Lawyers are, however, divided on who to blame for the deadlock that has arisen over the Memorandum of Procedure (MoP) – which lays out the exact procedures to be adopted in the appointment of a judge – but agree that appointments can’t be held up as arrears pile up.
While former Delhi High Court judge Justice Rupinder Singh Sodhi says the standoff is because of an “ego problem” on both sides, activist-lawyer Prashant Bhushan feels that “it is clear that the government is trying to stall the appointments because they want veto in the MoP on the appointment of judges.”
Be it ego or the government’s urge to have a decisive say in the appointment of judges – which it first tried to achieve through the National Judicial Appointments Commission (NJAC) – the unsuspecting sufferer is the poor litigant whose right to speedy justice under Article 21 of the Constitution is being denied.
The gravity of the problem faced by litigants can be gauged from the fact that even if all sanctioned positions at the subordinate courts, the 24 high courts and the Supreme Court are filled, there would still be just 18 judges per million people (going by the 2011 Census).
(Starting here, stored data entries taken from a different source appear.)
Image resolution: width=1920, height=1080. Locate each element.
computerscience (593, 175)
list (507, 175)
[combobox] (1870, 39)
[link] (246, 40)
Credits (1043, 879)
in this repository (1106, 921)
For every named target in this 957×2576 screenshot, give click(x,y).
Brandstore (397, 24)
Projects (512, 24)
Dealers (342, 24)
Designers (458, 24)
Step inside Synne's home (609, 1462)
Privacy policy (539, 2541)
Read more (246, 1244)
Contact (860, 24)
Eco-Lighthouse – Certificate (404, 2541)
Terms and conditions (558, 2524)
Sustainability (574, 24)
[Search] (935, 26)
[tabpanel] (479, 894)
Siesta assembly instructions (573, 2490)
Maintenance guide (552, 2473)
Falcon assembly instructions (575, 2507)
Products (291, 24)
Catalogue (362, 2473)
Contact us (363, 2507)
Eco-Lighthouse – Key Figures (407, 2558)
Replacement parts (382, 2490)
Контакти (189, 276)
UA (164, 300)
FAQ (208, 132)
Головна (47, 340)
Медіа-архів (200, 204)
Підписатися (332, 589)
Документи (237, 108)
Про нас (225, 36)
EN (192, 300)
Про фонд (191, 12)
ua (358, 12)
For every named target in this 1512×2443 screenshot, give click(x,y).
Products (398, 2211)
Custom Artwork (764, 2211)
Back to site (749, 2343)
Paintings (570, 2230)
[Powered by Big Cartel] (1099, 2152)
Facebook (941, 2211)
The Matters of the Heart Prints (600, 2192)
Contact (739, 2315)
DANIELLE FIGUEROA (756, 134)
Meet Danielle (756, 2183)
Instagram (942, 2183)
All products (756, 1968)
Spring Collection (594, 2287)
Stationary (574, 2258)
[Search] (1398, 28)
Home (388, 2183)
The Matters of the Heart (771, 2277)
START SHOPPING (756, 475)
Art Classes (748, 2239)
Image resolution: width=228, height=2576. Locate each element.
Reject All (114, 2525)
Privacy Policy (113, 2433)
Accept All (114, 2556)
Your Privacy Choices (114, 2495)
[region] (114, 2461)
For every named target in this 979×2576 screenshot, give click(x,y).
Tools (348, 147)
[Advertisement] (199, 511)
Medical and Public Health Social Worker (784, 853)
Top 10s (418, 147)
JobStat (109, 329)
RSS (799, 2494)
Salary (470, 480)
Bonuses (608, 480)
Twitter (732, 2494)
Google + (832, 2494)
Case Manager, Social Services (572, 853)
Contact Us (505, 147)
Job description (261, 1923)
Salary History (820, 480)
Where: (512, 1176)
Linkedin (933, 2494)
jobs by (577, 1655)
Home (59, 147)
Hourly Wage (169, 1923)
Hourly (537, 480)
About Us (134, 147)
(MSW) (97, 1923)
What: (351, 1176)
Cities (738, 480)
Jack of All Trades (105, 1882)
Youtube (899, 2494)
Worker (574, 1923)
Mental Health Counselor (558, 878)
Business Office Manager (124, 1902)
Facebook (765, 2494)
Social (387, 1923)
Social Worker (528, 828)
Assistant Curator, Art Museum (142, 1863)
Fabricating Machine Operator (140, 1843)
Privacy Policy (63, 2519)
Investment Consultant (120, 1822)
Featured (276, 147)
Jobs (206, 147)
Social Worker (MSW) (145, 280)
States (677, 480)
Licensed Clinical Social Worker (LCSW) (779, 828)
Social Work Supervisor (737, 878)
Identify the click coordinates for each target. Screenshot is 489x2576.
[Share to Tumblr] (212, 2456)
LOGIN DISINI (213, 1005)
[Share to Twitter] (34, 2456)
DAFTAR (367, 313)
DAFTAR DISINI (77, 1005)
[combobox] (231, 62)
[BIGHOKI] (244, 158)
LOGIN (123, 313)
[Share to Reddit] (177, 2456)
Of the sanctioned strength of 20,502 judges in the subordinate judiciary, 4,432 are lying vacant. Similarly, the high courts are functioning at about 50 percent of their sanctioned strength – of the 1,079 positions, 477 are vacant.
There are 2,70,19,955 cases before the subordinate judiciary and 38,70,373 cases before the high courts as on 31 December, 2015.
The Law Commission in its 120th report in 1987 had favoured 50 judges for one million people but 27 years later, in 2014, it found that the calculation had no scientific logic as the number of cases was rising.
Under no situation is 18 judges per one million people, our current numbers, a happy one for the country’s judiciary.
So who is to blame for the stand-off between the government and the five senior most judges of the Supreme Court who constitute the collegium?
Justice Sodhi, who is a practicing senior advocate, says that after striking down “Parliament’s opinion” (i.e. junking the NJAC) it was the Supreme Court which had by its judgement said that the appointment of judges would be made by way of the MoP.
However, senior counsel Sanjay Hegde feels that an impression is gaining ground that “government wants to frustrate the apex court judgement in NJAC case.”
Constitutional expert and former Secretary General of the Lok Sabha, Subhash C Kashyap, says: “The role, jurisdiction and functions of the three organs of the State – judiciary, executive and legislature – are clearly defined and delimited under the Constitution and if they stay within their defined jurisdiction, then no problem would normally arise.”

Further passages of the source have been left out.